Un correspondant nous ayant interrogés sur l’existence réelle de ce seuil, nous sommes en mesure, après vérifications, d‘apporter les précisons suivantes.
Au niveau national
Malgré une croyance bien établie dans le milieu scolaire, souvent reprise par la presse à l’occasion de revendications locales d’enseignants ou de mouvements de parents, il n’existe aucun texte officiel de portée nationale limitant les effectifs en éducation prioritaire.
Nous n’avons pas trouvé non plus de déclaration ministérielle publique à ce sujet (sauf celle citée ci-dessus, qui provient peut-être d’un malentendu).
Un ancien de l’OZP se souvient d’ailleurs de déclarations entendues dans des réunions au ministère il y a bien longtemps : « Jamais, on ne fixera un seuil ou un plafond chiffré, d’abord pour une question de principe, car avoir moins d’élèves par classe en ZEP est une question symbolique, ensuite parce qu’il s’agit d’une réalité mouvante dans le temps et dans l’espace, enfin parce que des limites chiffrées seraient ici ou là enfreintes, inévitablement, pour des raisons de gestion technique des postes disponibles ».
Il s’avère en effet que ce seuil a une valeur purement symbolique. Il n’a pas de valeur réglementaire et il n’est pas un outil de gestion (un « faux-plafond » en quelque sorte…). Il a bien existé une grille (dite « grille Guichard », du nom du ministre de l’Education de 1969 à 1972), avec des seuils automatiques d’ouverture et de fermeture de classe dans les écoles élémentaires, mais cette grille a été supprimée en 1981 par la gauche. Un effet de seuil donnait un poids démesuré à la présence d’un élève de plus ou de moins.
Au niveau académique
C’est seulement au niveau rectoral, voire départemental, qu’on peut faire état (des sources fiables nous l’ont confirmé) de déclarations et discours de responsables sur ce sujet.

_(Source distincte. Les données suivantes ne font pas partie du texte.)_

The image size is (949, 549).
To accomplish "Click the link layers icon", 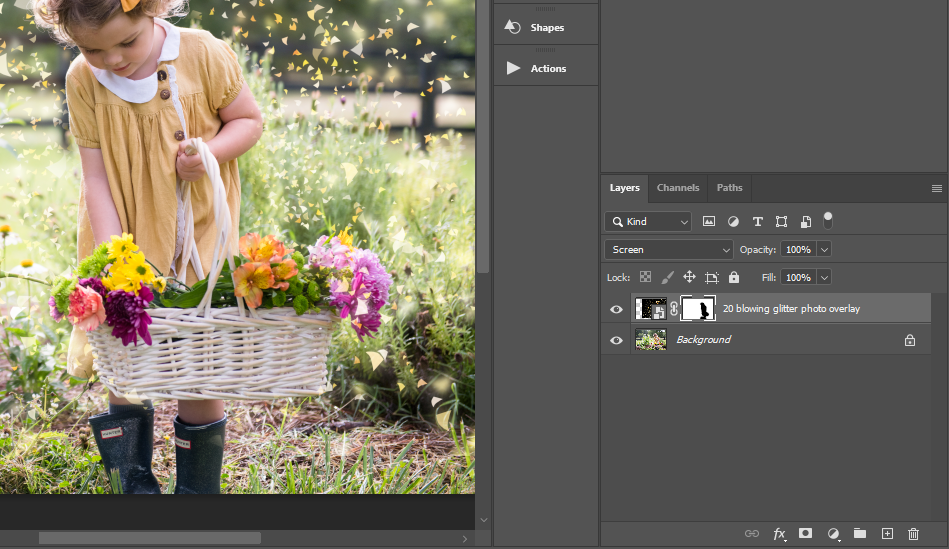I will pos(752,534).
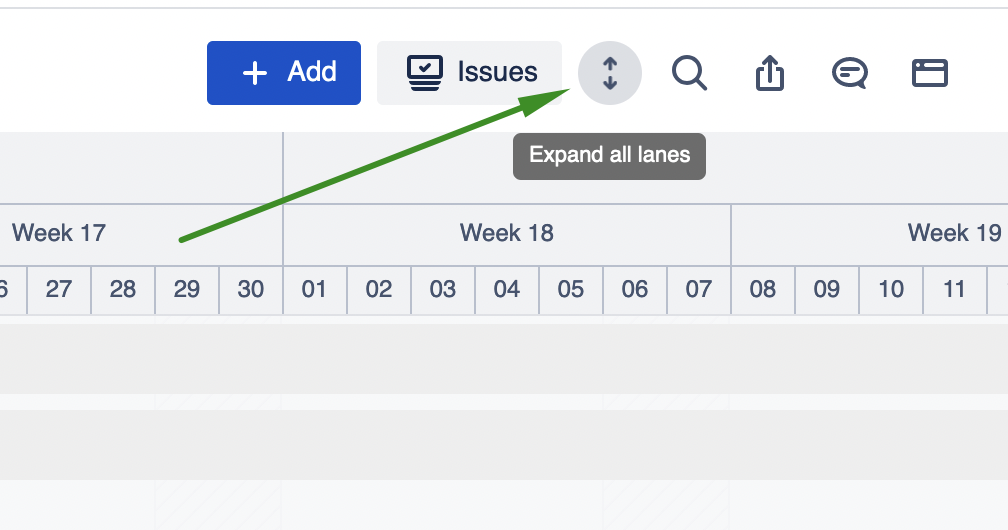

Le plus souvent cela reste oral, ou, lorsque c’est écrit, ce chiffre de 25 a une valeur purement symbolique, c’est un objectif ou un constat mais non un outil de gestion.
Pourquoi ce chiffre de 25 élèves a-t-il rencontré un tel écho et s’est-il autant diffusé ?
Parce que justement c’est un symbole fort. Ce sont les enseignants et les parents qui peuvent, par la légitimité qu’ils lui accordent le transformer en « norme ». C’est ainsi que le nombre d’élèves par classe a diminué fortement sous leur seule influence. Il reste le moyen le plus « parlant » dans le débat public pour indiquer une surcharge des classes, (En 1953 déjà, Célestin Freinet avait popularisé la revendication de « 25 élèves par classe ».)
Les ZEP n’étant caractérisées dans le débat public que par l’existence de moyens supplémentaires, ce chiffre y prend une valeur très particulière, et plus encore en cette période de réduction massive de postes dans l’Education nationale.
Des précisions techniques sur les notions de seuil et de moyenne
Ce symbole commode ne peut avoir qu’une valeur indicative, proche de la « réalité » dans les écoles, mais plus éloignée dans les collèges.
Il importe de distinguer seuil et moyenne ainsi que effectif moyen par classe dans l’école et collège et effectif de chaque classe.
Dans les écoles, il y a une différence entre le nombre d’élèves de chacune des classes et la moyenne de l’école (nombre total d’élèves divisé par le nombre de classes). On peut combiner différemment la taille des classes, par exemple en aménageant des cours préparatoires à effectifs moindres ou en variant les effectifs des classes à plusieurs niveaux, lesquelles existent forcément dans la grande majorité des écoles à partir du moment où toutes les écoles ne sont pas à cinq, dix ou quinze classes : les effectifs par année d’âge varient, le nombre de redoublants n’est pas constant, etc.
Dans les écoles maternelles, la pratique la plus fréquente est d’accueillir autant d’élèves qu’on le peut sans dépasser un seuil (qui est aujourd’hui le plus fréquemment de 30 élèves). Les élèves les plus jeunes servent de variable d’ajustement puisqu’il n’y a pas d’obligation d’accueillir tous les enfants dès deux ans.
Il faut distinguer "seuil" et "moyenne". Par exemple s’engager, comme l’a fait récemment une responsable politique, à ne pas dépasser 25 élèves par classe signifie en pratique que les écoles auront en moyenne 22 ou peut-être 23 élèves par classe, la plupart des classes ayant de 20 à 25 élèves, cette moyenne pouvant descendre à 19 ou 20 dans les écoles à 2 ou 3 classes. Une moyenne de 25 élèves, elle, se traduit par des classes comprises pour la plupart entre 23 et 28 élèves.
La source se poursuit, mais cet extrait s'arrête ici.